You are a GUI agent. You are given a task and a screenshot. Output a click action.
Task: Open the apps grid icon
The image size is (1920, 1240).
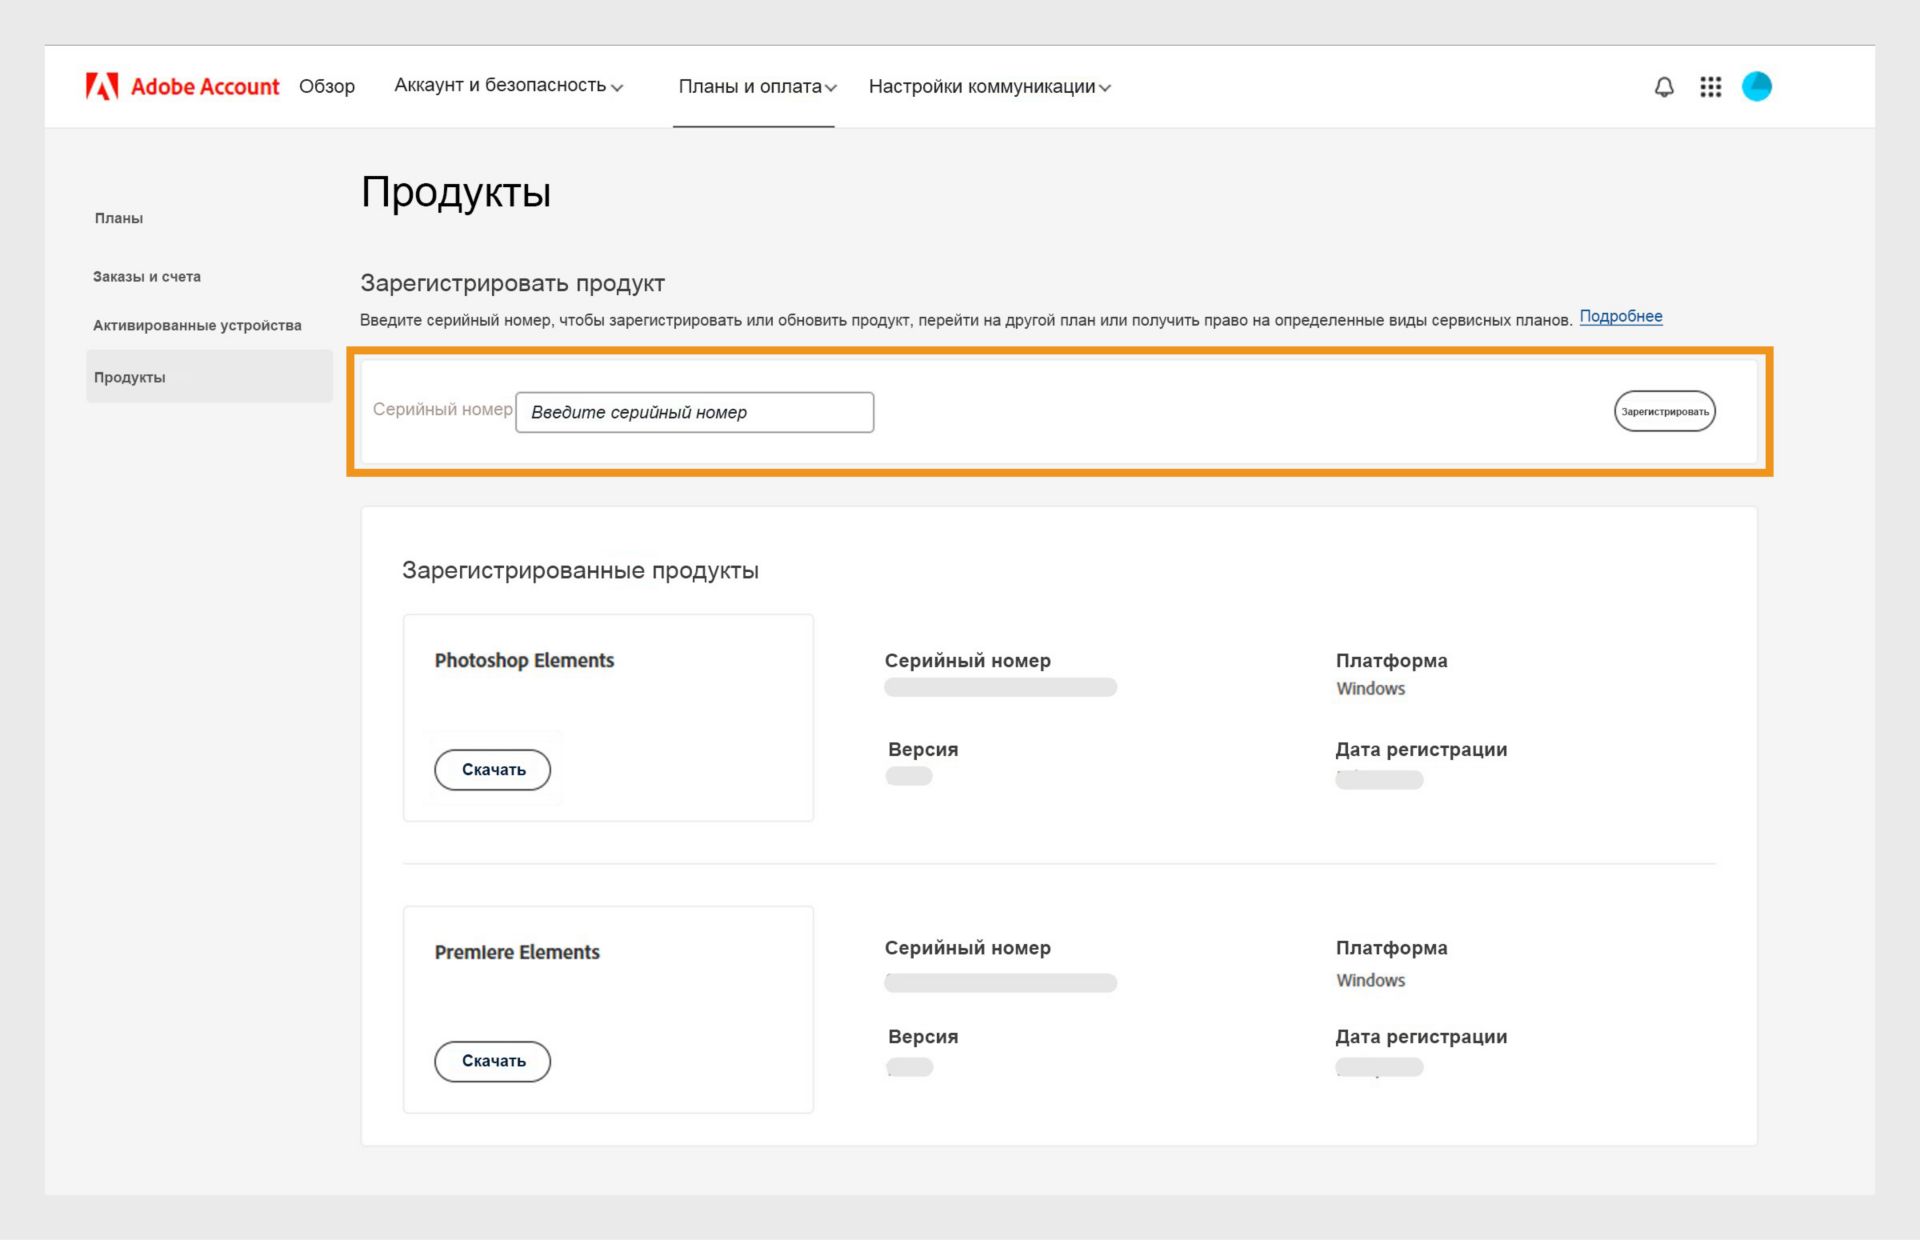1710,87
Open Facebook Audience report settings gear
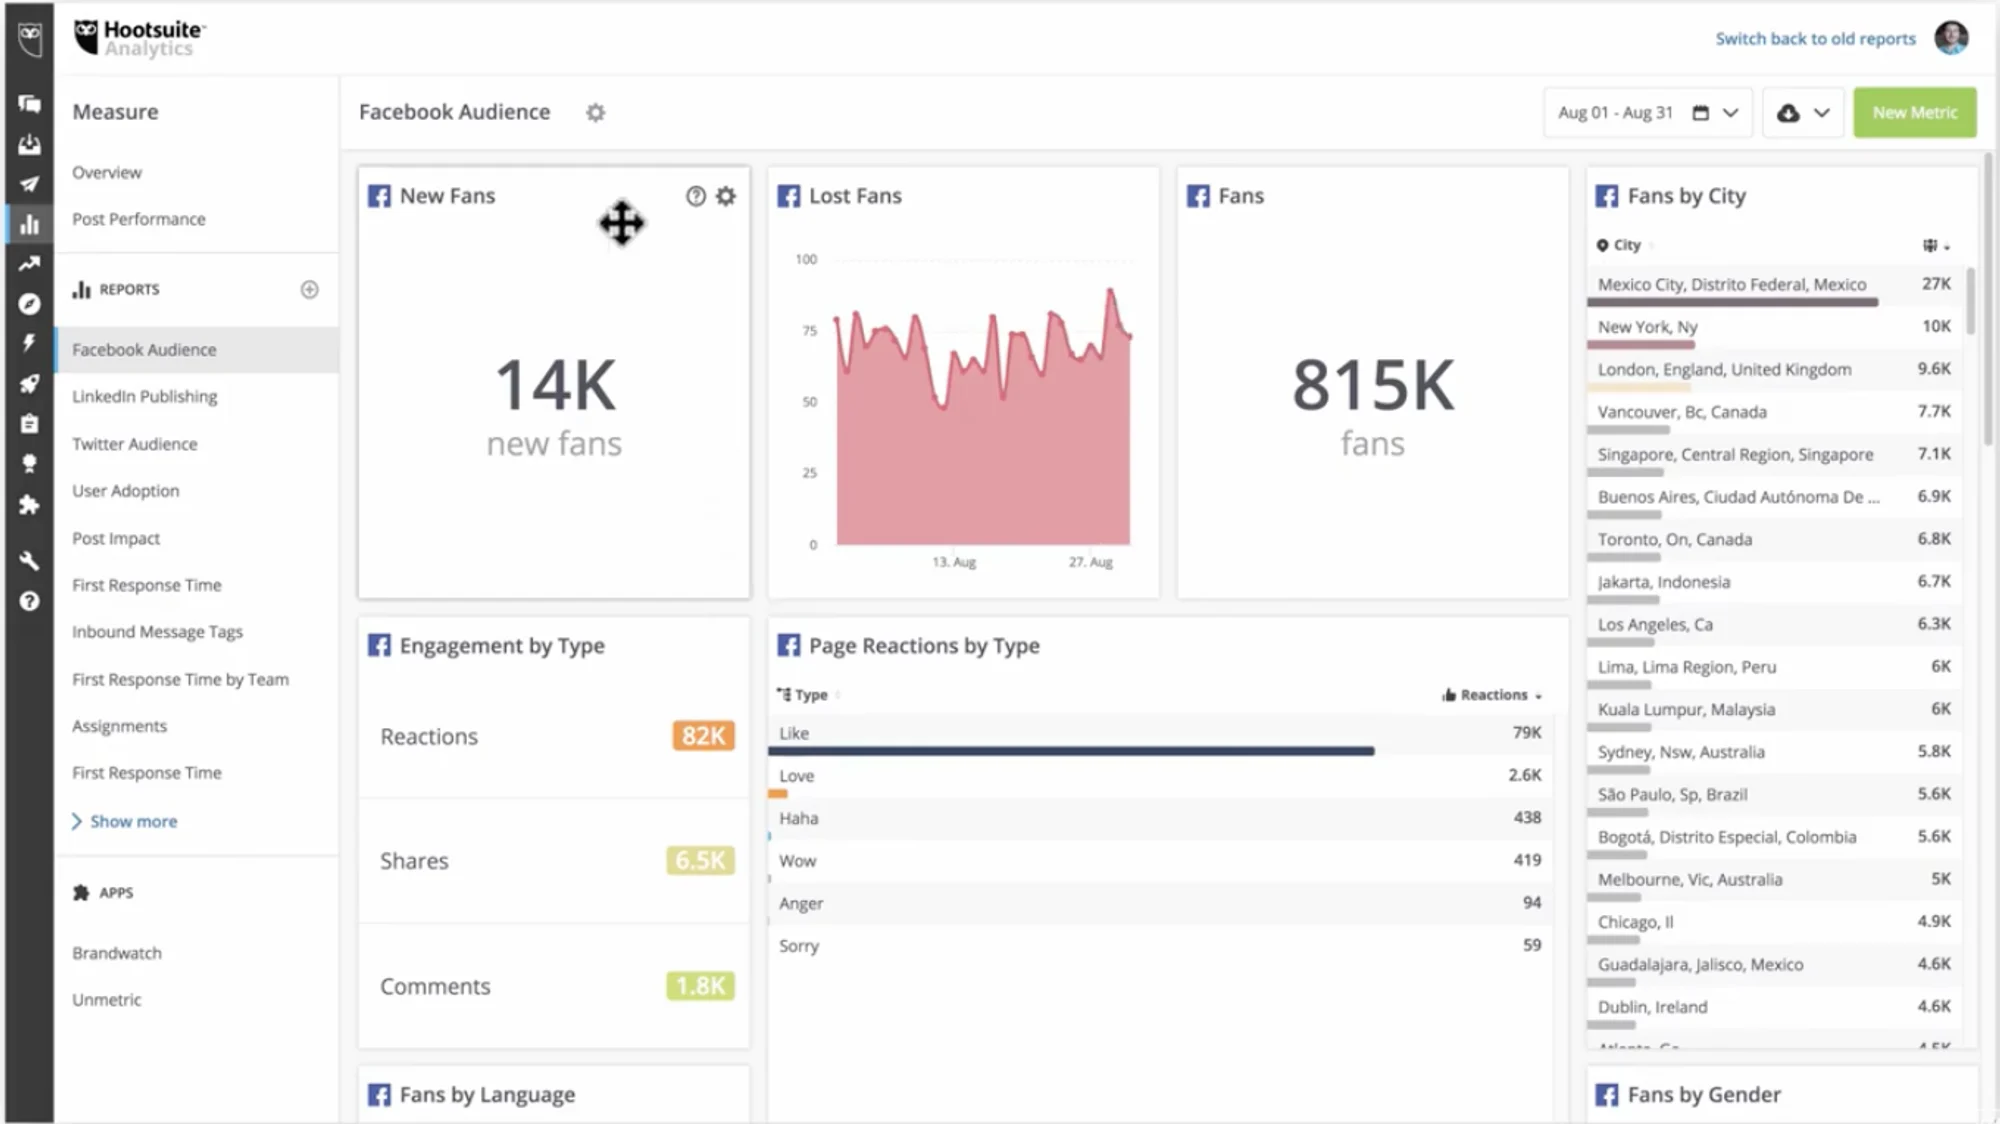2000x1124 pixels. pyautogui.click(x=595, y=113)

_ _ _ _ _ _ _

**REQUIREMENT:** Copy the listing verbatim, omitting images.

**WORKED SOLUTION:**
You are a GUI agent. You are given a task and a screenshot. Output a click action.
Task: Open the apps grid icon
The image size is (1920, 1240).
1710,87
Open Facebook Audience report settings gear
2000x1124 pixels. pyautogui.click(x=595, y=113)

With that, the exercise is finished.